## Instructions to follow
Copy all of the records word for word.

------------------------------------------------------------

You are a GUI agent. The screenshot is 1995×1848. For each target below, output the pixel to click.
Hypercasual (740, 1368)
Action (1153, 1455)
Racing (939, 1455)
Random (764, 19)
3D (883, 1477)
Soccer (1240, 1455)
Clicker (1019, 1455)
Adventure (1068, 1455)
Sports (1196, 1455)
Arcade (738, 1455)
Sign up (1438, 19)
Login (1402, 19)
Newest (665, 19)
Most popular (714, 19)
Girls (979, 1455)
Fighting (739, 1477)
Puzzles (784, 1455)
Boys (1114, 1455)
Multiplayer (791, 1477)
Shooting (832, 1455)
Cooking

------------------------------------------------------------

## Your response
You are a GUI agent. The screenshot is 1995×1848. For each target below, output the pixel to click.
Hypercasual (740, 1368)
Action (1153, 1455)
Racing (939, 1455)
Random (764, 19)
3D (883, 1477)
Soccer (1240, 1455)
Clicker (1019, 1455)
Adventure (1068, 1455)
Sports (1196, 1455)
Arcade (738, 1455)
Sign up (1438, 19)
Login (1402, 19)
Newest (665, 19)
Most popular (714, 19)
Girls (979, 1455)
Fighting (739, 1477)
Puzzles (784, 1455)
Boys (1114, 1455)
Multiplayer (791, 1477)
Shooting (832, 1455)
Cooking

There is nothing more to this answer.